Hello and welcome everybody for today's lecture. Last week we've discussed the linear principal
component analysis, in short PCA, and essentially we said that whenever we have input data in
some data space, we compute simply the covariance matrix of this data and the eigenvectors of
this matrix or this linear operator and code the variance of our data in respective directions,
and this was essentially the core of the idea of the principal component analysis. In the
end we also saw that the linear principal component analysis has some drawbacks and
disadvantages, especially the computational complexity in case of a high dimension of
the input space, and also that we can only separate linear features, which means that
whenever our data is somehow distributed such that you cannot find a linear hyperplane in
your input space, then the linear PCA will not give you sophisticated features for machine
learning. So today's topic will be a little bit more sophisticated. We will talk about
the kernel PCA, the kernel principal component analysis, and see how we can alleviate some
of these problems. So before we start with the mathematics, let me give you a short motivation
of what we will do today. Let's say we have this kind of artificially introduced data,
which is lying on two circles, and somehow we would like to cluster this data, and we
as a human, we don't have any problems in that. We can see, okay, this is an inner circle
and an outer circle, so we would easily draw two clusters and say this here would be cluster
one, and the outer one would be cluster two, for example. So that's what we humans can
do, but how can we introduce this to a computer or to a machine in terms of mathematics? Well,
if we use our linear PCA on this data in the input space, which is two-dimensional, then
of course what we will see is that we will somehow find a plane in R2 that separates
our data according to the variance. So somehow the features that we get out will introduce
us a hyperplane that spans somewhere in between these two. Maybe let's change the color to
yellow. Does that work? Yes. So this would be our hyperplane, and of course this is not
really satisfying. So what if we somehow would find a transformation out of this R2, which
is maybe not good enough to separate the data into another feature space that helps us to
find a linear separation? So the aim of today is to somehow find... That's a little bit
too big. I'm sorry. I want you to have this one. So we are looking for some kind of map,
psi that maps from our input space Rm to some feature space that allows us to separate the
data. So this is our aim for today. And just one possible example of what we could do with
our circles is, let's imagine that we would go into the third dimension and here our data
would become separable in terms of a hyperplane. And how could this look like? Well, we could
now have a plane somewhere here. This should be a two-dimensional plane lying between these
point sets and separating these. So this would be our goal. And how could we do this? Well,
if we go back one slide and check our two-dimensional data, then of course one possibility would
be to assume that we have a center point somewhere here. And then we're measuring the distance
to the center point from every data point. This would be this distance. And then we take
the square of the distance, which gives us somehow a positive function, which is quadratic
since we're taking the Euclidean distance. And of course, this would induce such a three-dimensional
plot. And here we can find now in a 3D feature space, taking the x, y and the Euclidean distance
as a feature, we can find a separable hyperplane that gives us what we are looking for. Okay.

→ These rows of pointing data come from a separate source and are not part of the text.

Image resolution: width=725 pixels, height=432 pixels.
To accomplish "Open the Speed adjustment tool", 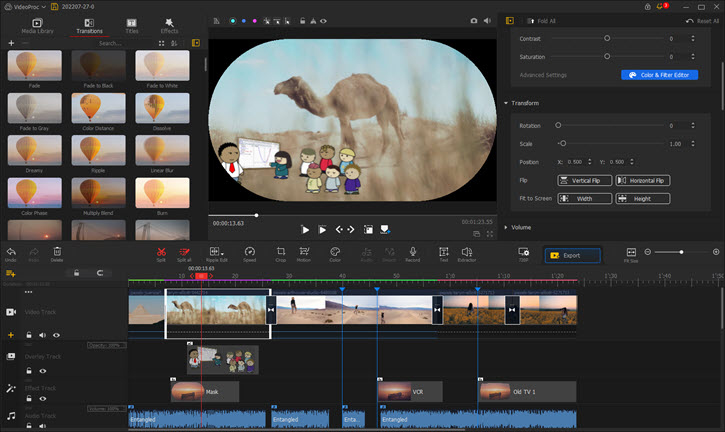I will click(x=249, y=252).

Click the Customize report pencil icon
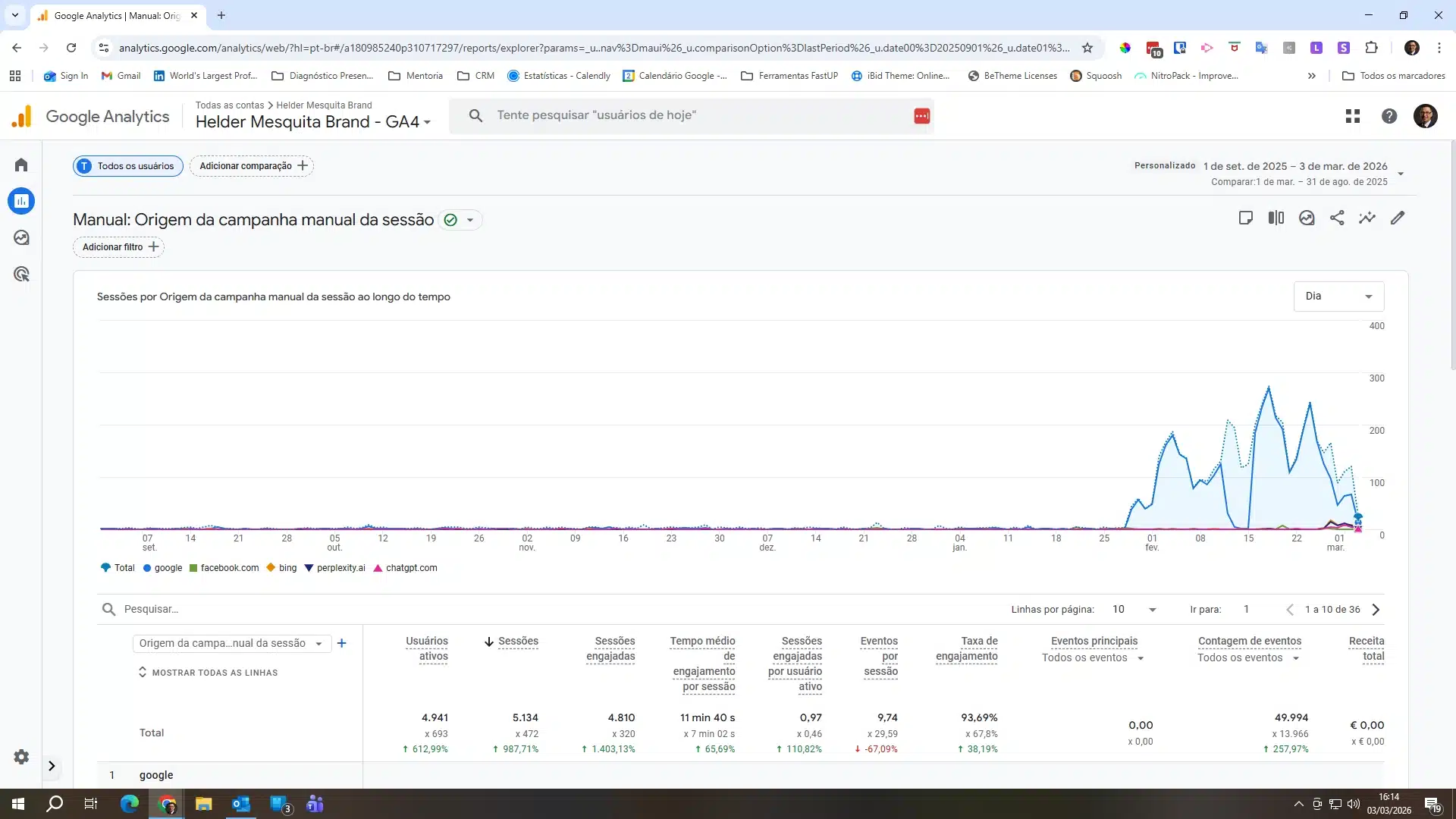point(1398,218)
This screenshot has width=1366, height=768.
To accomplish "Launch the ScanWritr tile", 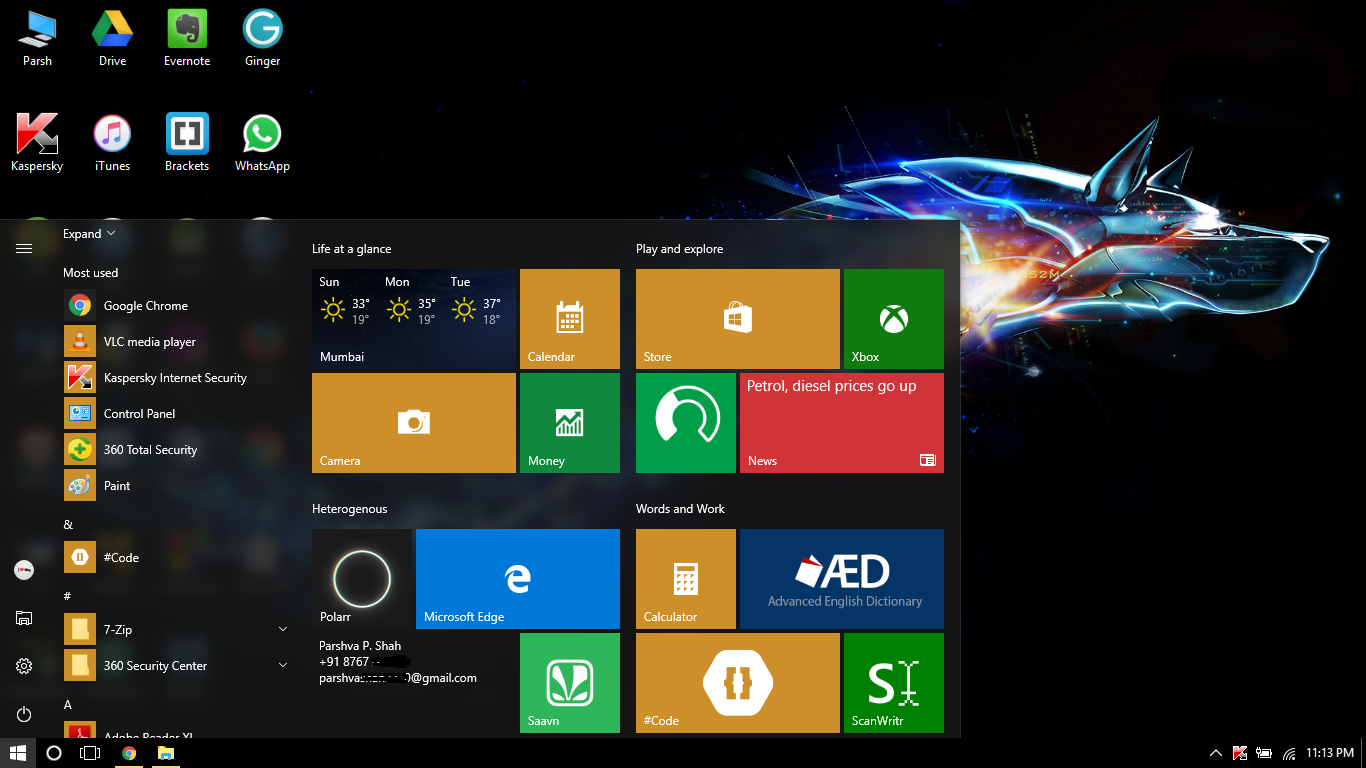I will point(893,682).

So our aim is now to find such a transformation psi into some other feature space. And once
we do this, we can compute a PCA in this feature space that separates our data nicely according
to the principal components. And this induces us the clustering that we as a human would
also find satisfying. Okay. So this is the result of the linear PCA in this feature space
after a possibly nonlinear mapping. And the question of today is how can we get there?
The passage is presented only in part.